## Excerpt provided
▶

Further analysis of Pacific Assets Trust’s performance can be found in the Portfolio Manager’s Review.

Sustainability

Shareholders will be well aware that Stewart Investors have long since adopted a sustainable investment strategy and are considered to be amongst the leaders in this field. In selecting the investments that make up the Company’s portfolio, their process aims to generate strong, long-term, risk-adjusted returns by investing in the shares of companies that they consider to be high-quality and particularly well positioned to contribute to and benefit from sustainable development in the Asia Pacific Region.

Pursuant to the Company’s Environmental, Social and Governance (“ESG”) Policy, the Board has chosen to adopt and endorse Stewart Investors’ approach to integrating sustainability into portfolio construction and investee company engagement. This means that, in effect, the Company has a de facto sustainability objective: to achieve long-term capital appreciation by investing in companies which both contribute to, and benefit from, sustainable development, achieving positive social and environmental sustainable outcomes.

◀

(Records from a data collection)
▶

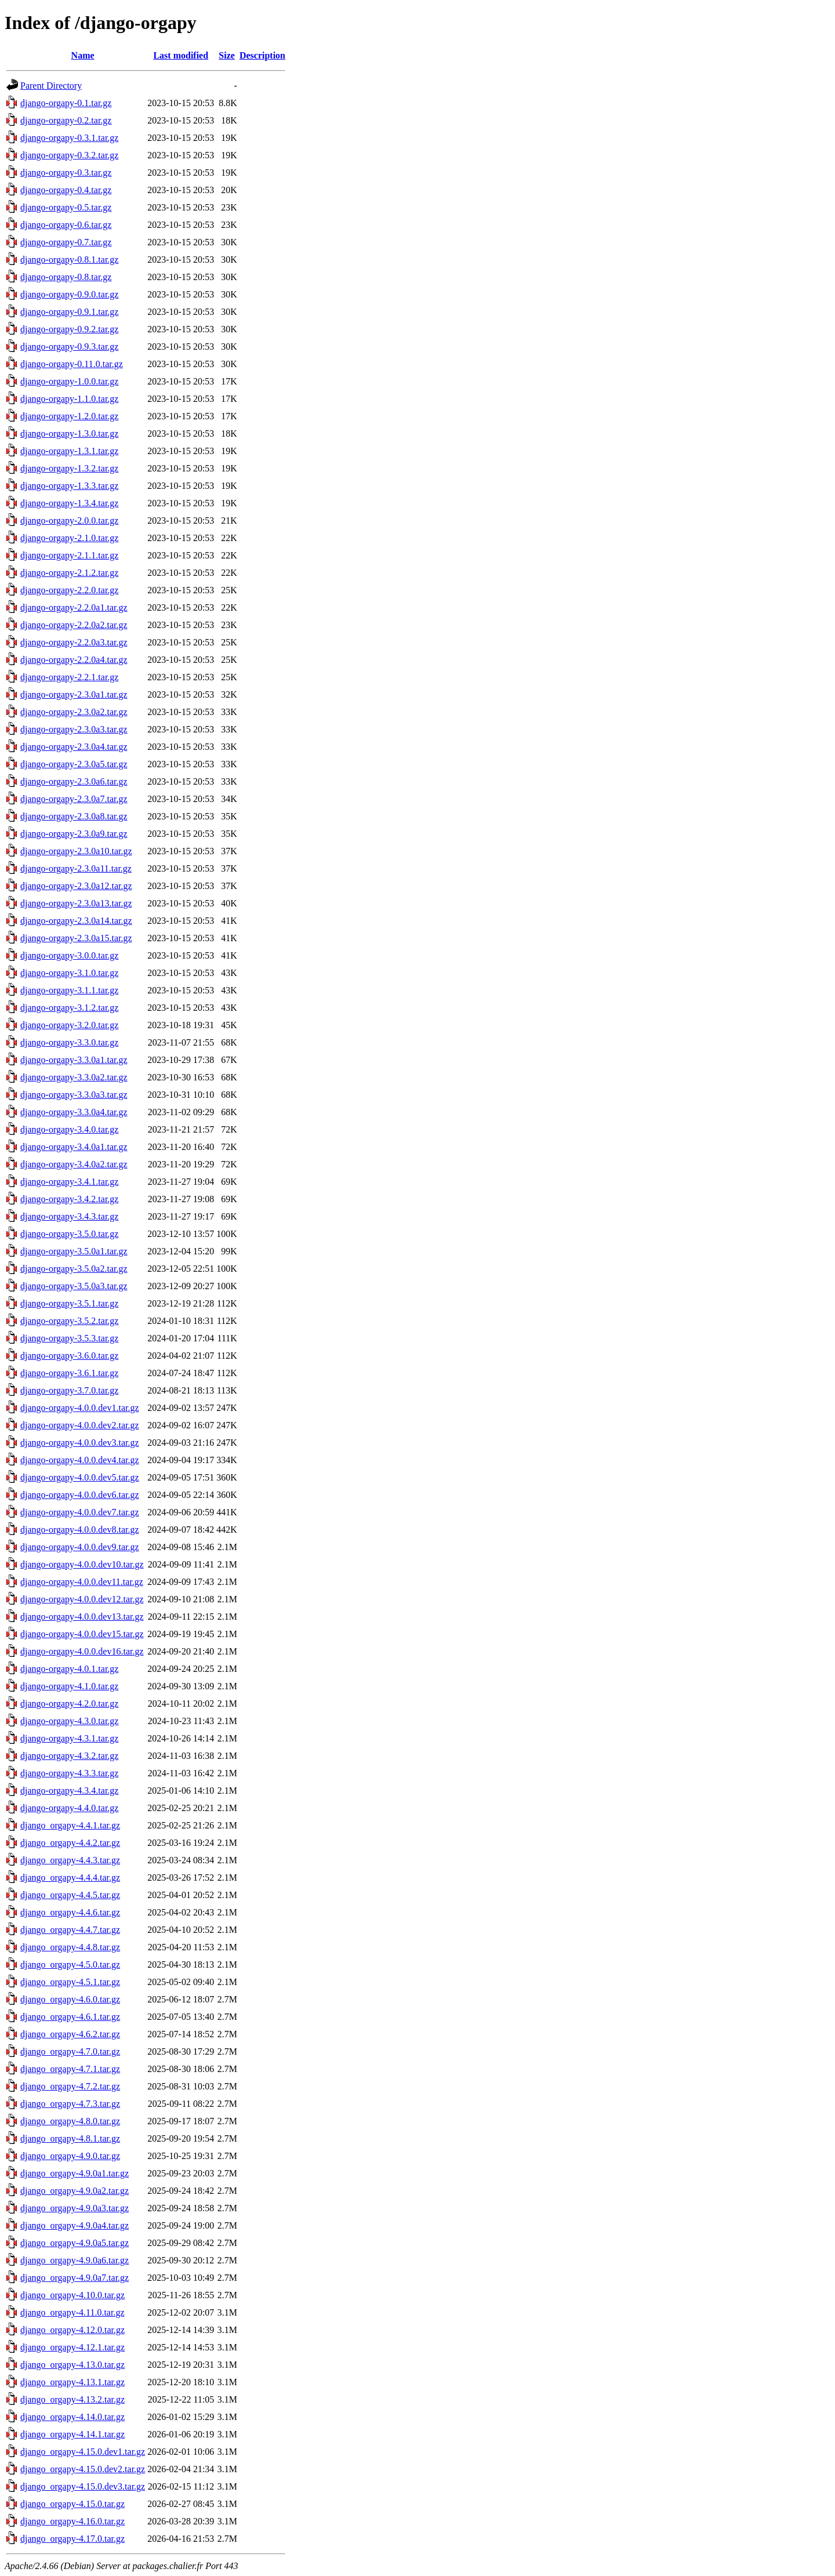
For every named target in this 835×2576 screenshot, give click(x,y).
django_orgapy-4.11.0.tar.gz (72, 2312)
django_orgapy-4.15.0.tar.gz (72, 2504)
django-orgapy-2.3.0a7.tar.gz (74, 799)
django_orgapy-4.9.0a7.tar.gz (74, 2278)
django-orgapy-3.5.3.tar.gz (69, 1338)
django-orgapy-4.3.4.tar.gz (69, 1790)
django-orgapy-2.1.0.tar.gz (69, 538)
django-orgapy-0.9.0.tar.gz (69, 294)
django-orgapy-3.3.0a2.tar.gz (74, 1077)
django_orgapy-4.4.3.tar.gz (70, 1860)
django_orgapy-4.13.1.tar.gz (72, 2382)
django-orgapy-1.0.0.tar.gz (69, 381)
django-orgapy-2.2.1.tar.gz (69, 677)
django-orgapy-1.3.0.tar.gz (69, 433)
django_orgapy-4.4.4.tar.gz (70, 1877)
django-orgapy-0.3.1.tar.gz (69, 138)
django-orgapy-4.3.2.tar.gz (69, 1756)
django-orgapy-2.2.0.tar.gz (69, 590)
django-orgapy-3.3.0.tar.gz (69, 1042)
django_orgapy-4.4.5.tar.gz (70, 1895)
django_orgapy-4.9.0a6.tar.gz (74, 2260)
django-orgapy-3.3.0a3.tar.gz (74, 1095)
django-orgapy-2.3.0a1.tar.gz (74, 694)
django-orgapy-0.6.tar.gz (65, 225)
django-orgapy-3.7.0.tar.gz (69, 1390)
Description (262, 55)
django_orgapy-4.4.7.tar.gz (70, 1930)
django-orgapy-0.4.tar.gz (65, 190)
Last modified (180, 55)
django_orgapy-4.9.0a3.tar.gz (74, 2208)
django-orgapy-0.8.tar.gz (65, 277)
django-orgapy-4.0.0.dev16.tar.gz (82, 1651)
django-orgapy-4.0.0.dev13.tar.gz (82, 1616)
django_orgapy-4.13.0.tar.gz (72, 2365)
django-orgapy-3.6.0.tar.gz (69, 1355)
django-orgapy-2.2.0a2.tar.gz (74, 625)
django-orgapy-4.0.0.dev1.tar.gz (79, 1408)
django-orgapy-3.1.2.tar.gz (69, 1008)
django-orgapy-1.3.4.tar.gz (69, 503)
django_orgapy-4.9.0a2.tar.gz (74, 2191)
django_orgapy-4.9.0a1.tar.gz (74, 2173)
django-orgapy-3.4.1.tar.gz (69, 1182)
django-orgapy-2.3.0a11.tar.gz (76, 868)
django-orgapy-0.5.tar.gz (65, 207)
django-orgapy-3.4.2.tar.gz (69, 1199)
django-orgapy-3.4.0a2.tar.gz (74, 1164)
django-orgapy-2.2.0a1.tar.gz (74, 607)
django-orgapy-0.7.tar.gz (65, 242)
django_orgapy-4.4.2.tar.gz (70, 1843)
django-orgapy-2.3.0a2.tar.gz (74, 712)
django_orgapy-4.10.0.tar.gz (72, 2295)
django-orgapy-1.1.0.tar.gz (69, 399)
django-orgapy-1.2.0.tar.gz (69, 416)
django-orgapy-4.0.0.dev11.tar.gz (81, 1582)
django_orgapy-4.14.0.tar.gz (72, 2417)
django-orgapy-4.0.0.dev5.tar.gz (79, 1477)
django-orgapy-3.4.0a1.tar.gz (74, 1147)
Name (83, 55)
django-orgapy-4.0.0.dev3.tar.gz (79, 1442)
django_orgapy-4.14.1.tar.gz (72, 2434)
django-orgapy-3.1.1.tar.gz (69, 990)
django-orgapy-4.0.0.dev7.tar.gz (79, 1512)
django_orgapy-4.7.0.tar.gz (70, 2051)
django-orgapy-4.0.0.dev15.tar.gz (82, 1634)
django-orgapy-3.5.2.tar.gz (69, 1321)
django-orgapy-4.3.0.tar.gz (69, 1721)
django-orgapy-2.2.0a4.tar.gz (74, 660)
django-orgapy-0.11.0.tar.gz (71, 364)
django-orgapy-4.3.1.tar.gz (69, 1738)
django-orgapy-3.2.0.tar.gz (69, 1025)
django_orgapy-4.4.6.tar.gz (70, 1912)
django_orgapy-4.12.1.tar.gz (72, 2347)
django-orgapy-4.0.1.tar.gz (69, 1669)
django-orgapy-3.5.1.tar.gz (69, 1303)
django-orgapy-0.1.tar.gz (65, 103)
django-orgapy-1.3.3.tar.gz (69, 486)
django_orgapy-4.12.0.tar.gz (72, 2330)
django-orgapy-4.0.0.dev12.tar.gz (82, 1599)
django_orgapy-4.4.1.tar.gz (70, 1825)
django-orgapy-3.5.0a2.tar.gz (74, 1269)
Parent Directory (51, 85)
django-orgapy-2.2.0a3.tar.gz (74, 642)
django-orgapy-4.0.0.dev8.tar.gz (79, 1529)
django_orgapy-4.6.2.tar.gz (70, 2034)
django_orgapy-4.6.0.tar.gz (70, 1999)
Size (227, 55)
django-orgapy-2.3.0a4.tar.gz (74, 747)
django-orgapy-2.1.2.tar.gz (69, 573)
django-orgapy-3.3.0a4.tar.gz (74, 1112)
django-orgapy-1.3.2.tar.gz (69, 468)
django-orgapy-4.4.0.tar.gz (69, 1808)
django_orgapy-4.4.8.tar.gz (70, 1947)
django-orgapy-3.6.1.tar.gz (69, 1373)
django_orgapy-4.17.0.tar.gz (72, 2539)
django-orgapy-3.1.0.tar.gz (69, 973)
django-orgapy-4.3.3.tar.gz (69, 1773)
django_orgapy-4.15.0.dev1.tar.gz (82, 2452)
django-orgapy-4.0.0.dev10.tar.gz (82, 1564)
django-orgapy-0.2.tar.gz (65, 120)
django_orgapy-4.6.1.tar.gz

◀

## Exercise
Write the next part of the Pacific Assets Trust text on sustainability, continuing after its final sentence.

## Task result
Given this long-standing sustainable investment strategy which has been applied in managing the Company’s portfolio, the Company reports against a high standard of sustainability disclosures (Article 9) under the EU Sustainable Finance Disclosure Regulations (“SFDR”) which must be complied with due to the Company being marketed in Ireland. The Company’s annual SFDR Article 9 report, produced by Stewart Investors, begins on page 82 of the Annual Report.

Due to genuine concerns over ‘greenwashing’, in November and after a long delay, the FCA published its Policy Statement on the UK Sustainability Disclosure Requirements (“SDR”), which confirmed that it would be possible for investment companies which met certain qualifying criteria to apply one of four sustainable investment ‘labels’. One of the requirements of the SDR is that any “product” qualifying for a label must have an explicit sustainability objective as part of its investment objective. While sustainability has been and continues to be one of the defining features of Stewart Investors’ strategy, and the de facto sustainability objective is recognised in the Company’s own ESG policy, the Company’s formal, published investment objective does not explicitly reference sustainability.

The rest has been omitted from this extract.